No hubo más incidentes violentos por un tiempo. Lucrecia, la hija de Evelia, que no la visitaba nunca, apareció de pronto cuando supo del suceso por lo que le contó la policía. Luego de la incómoda conversación inicial, la hija decidió que pronto tendría que internar a su madre en un geriátrico; empezaba a dar muestras de senilidad y tenía una enfermiza obsesión con su loro... un loro que, eso sí, aprendía con mucha facilidad a imitar las conversaciones y miraba a Lucrecia con una fijeza poco natural. De nada valieron las sugerencias de que Evelia se desprendiera del avechucho; parecía ejercer un ascendiente sobre ella que la hija no acertaba a explicarse.

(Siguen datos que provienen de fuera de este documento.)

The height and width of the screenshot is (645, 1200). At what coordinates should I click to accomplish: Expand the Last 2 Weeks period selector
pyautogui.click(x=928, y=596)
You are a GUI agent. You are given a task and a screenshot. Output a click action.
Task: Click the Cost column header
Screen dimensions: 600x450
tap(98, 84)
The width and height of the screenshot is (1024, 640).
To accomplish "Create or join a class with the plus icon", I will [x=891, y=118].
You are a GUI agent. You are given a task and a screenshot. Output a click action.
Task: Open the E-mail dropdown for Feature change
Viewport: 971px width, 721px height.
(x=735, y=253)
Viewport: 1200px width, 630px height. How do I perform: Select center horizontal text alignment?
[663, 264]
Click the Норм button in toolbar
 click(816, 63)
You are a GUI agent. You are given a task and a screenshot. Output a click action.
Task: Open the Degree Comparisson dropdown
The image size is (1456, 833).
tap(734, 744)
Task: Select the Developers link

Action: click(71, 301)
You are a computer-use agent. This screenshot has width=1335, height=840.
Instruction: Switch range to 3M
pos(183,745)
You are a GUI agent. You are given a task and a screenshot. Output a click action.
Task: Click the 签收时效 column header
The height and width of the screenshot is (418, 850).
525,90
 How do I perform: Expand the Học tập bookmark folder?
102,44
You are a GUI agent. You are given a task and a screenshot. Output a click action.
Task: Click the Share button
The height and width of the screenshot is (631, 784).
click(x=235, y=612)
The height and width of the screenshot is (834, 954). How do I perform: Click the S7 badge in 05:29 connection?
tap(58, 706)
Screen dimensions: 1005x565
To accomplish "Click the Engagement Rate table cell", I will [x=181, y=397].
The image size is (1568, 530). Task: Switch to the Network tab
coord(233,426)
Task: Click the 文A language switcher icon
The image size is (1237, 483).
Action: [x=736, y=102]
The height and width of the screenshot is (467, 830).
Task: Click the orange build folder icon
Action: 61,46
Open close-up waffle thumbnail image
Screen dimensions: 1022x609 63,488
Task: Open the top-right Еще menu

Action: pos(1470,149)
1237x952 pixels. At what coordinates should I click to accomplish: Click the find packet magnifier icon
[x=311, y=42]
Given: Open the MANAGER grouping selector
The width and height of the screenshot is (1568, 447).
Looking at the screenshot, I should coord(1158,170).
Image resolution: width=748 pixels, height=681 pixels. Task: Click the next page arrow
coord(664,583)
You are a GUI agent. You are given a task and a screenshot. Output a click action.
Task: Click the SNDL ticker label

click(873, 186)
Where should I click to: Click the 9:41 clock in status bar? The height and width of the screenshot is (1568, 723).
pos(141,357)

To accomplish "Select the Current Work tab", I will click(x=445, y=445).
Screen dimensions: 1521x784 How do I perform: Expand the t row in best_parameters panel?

Unas semanas después hubo otro incidente violento, pero breve, en el que también se oyeron gritos y golpes. Suponiendo lo peor, los vecinos llamaron a la policía y a Lucrecia al mismo tiempo. Tardaron en llegar, pero cuando entraron en la casa se encontraron con una Evelia sin rastros de lastimaduras y totalmente serena. Estaba viendo la televisión y se sorprendió mucho al recibir a sus visitantes. Los atendió con una cortesía que Lucrecia no le había visto ni siquiera en sus años más jóvenes. Conversaron plácidamente hasta que los agentes se convencieron de que había sido una falsa alarma y se retiraron. Lucrecia seguía preocupada, pero un rato más de charla consiguió calmarla. Evelia estaba mejor, eso era evidente. Incluso parecía haber tomado cierto interés en los programas de animales de los canales educativos del cable, algo sorprendente pero muy reconfortante. Finalmente Lucrecia decidió irse, convencida de que no tenía ya nada de qué preocuparse. Pensó que en verdad todo estaba muy bien; su alivio era palpable y mientras volvía a su auto se felicitó por haber mejorado su habilidad para convencer a su madre cuando era necesario; le producía una absurda satisfacción haber notado que el loro ya no estaba en la jaula.